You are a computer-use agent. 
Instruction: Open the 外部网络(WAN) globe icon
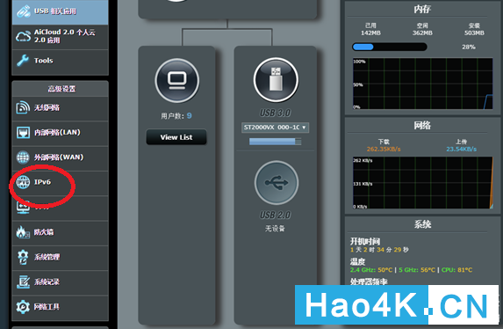pyautogui.click(x=23, y=157)
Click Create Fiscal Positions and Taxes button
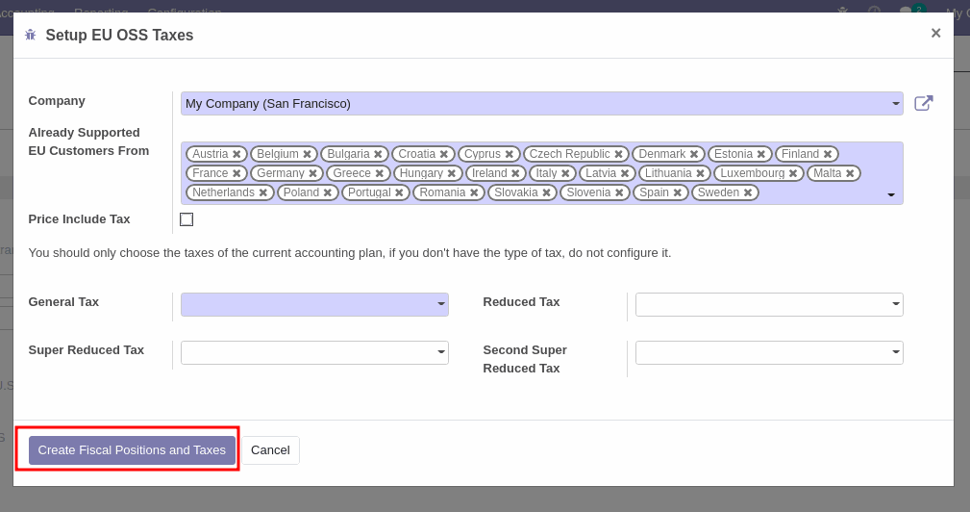 (132, 450)
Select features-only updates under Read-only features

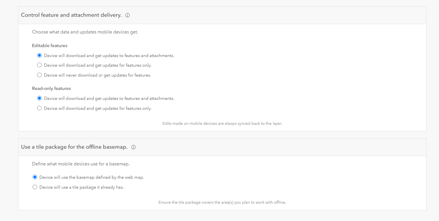[39, 108]
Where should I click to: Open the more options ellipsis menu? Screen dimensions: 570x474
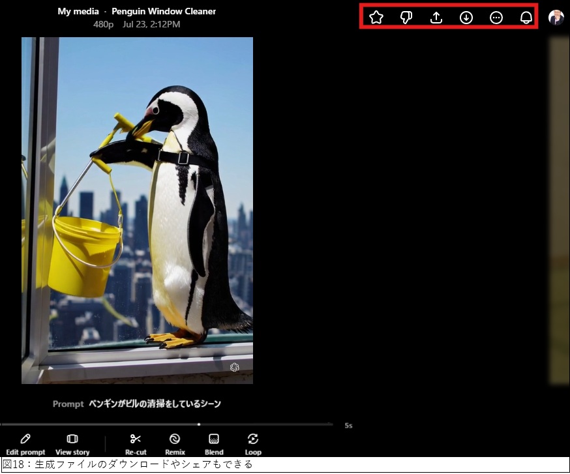pos(496,18)
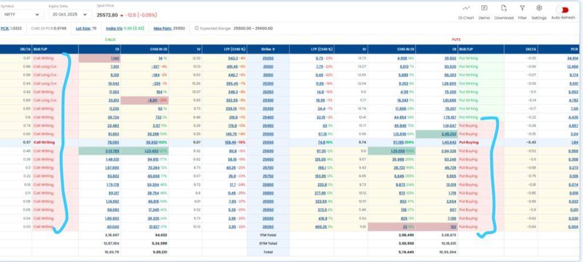Click strike 26000 in Strike column
This screenshot has width=583, height=262.
pyautogui.click(x=268, y=218)
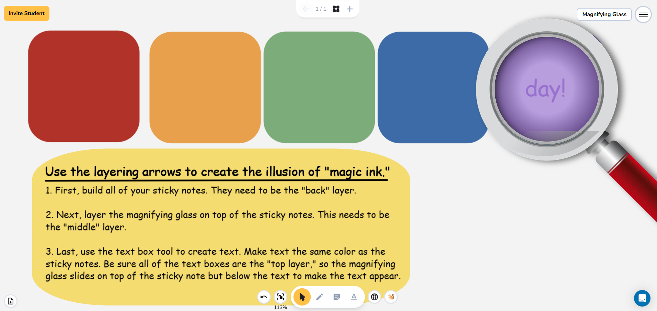The height and width of the screenshot is (311, 657).
Task: Click the undo arrow button
Action: 264,297
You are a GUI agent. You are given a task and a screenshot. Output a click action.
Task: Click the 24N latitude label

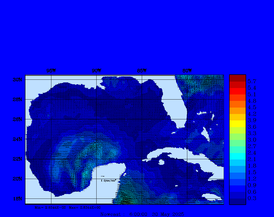pyautogui.click(x=17, y=139)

━━━━━━

Write every record out again exactly, omitting the pictures they hold.

You are a computer-use agent. 
Instruction: Open the 外部网络(WAN) globe icon
pyautogui.click(x=23, y=157)
Click Create Fiscal Positions and Taxes button
 (132, 450)
Select features-only updates under Read-only features

[39, 108]
Where should I click to: Open the more options ellipsis menu? Screen dimensions: 570x474
pos(496,18)
Click strike 26000 in Strike column
This screenshot has width=583, height=262.
pyautogui.click(x=268, y=218)
The height and width of the screenshot is (311, 657).
Task: Click the undo arrow button
Action: 264,297
You are a GUI agent. You are given a task and a screenshot. Output a click action.
Task: Click the 24N latitude label

pyautogui.click(x=17, y=139)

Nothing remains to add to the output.